We held in People v. Hicks (1971), 133 Ill. App. 2d 424, 273 N.E.2d 450, that the cross-examination of defendant as to his opinion of the veracity of the State’s witnesses constituted prejudicial error when considered together with prior cross-examination of defendant. We reasoned in Hicks that it is within the province of the jury when faced with conflicting testimony to determine which witnesses are telling the truth and that a defendant’s opinion as to the veracity of the State’s witnesses neither proved nor disproved his guilt or innocence. We believe that the same reasoning should apply to the analogous situation in this case where the defendant was questioned as to any ill will or bias on the part of the State’s witness.
Nonetheless, in People v. Meeks (1973), 11 Ill. App. 3d 973, 297 N.E.2d 705, cert. denied, 418 U.S. 905, 41 L. Ed. 2d 1153, 94 S. Ct. 3196, we held that although this type of cross-examination was improper, standing alone it did not constitute prejudicial error. Similarly, in this case we have examined this error in light of the entire record and we are convinced beyond a reasonable doubt that the trial court’s ruling, though error, was harmless.

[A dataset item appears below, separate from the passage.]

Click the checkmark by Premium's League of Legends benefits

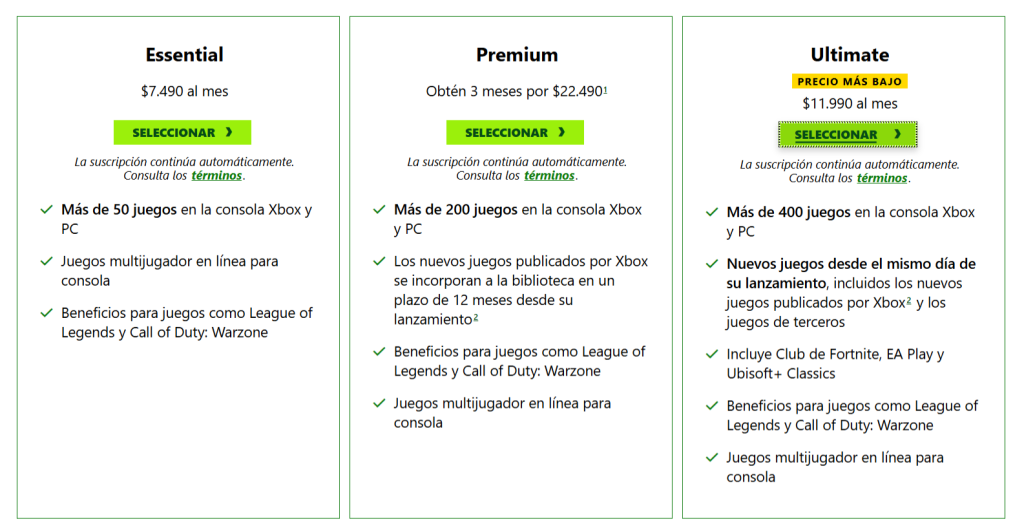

Finally, defendant has mailed documents to this court which he entitled as his original brief and a reply brief and which allege numerous errors *465throughout all of the proceedings which preceded his ultimate conviction. In these documents he adopts the arguments of his court-appointed counsel and commends his attorneys competence. These documents fail to conform to the Rules of the Supreme Court both as to form and as to the applicable filing dates. Nonetheless, the State has responded to defendant’s pro se arguments and we have, therefore, considered them in reaching our final decision. Because a full discussion of these matters would have no precedential value and would only serve to unduly lengthen this opinion, we hereby reject defendant’s pro se contentions. See People ex rel. Walker v. Pate (1973), 53 Ill. 2d 485, 292 N.E.2d 387.
For the reasons given we affirm the judgment of the circuit court.
SULLIVAN, P. J., and MEJDA, J., concur.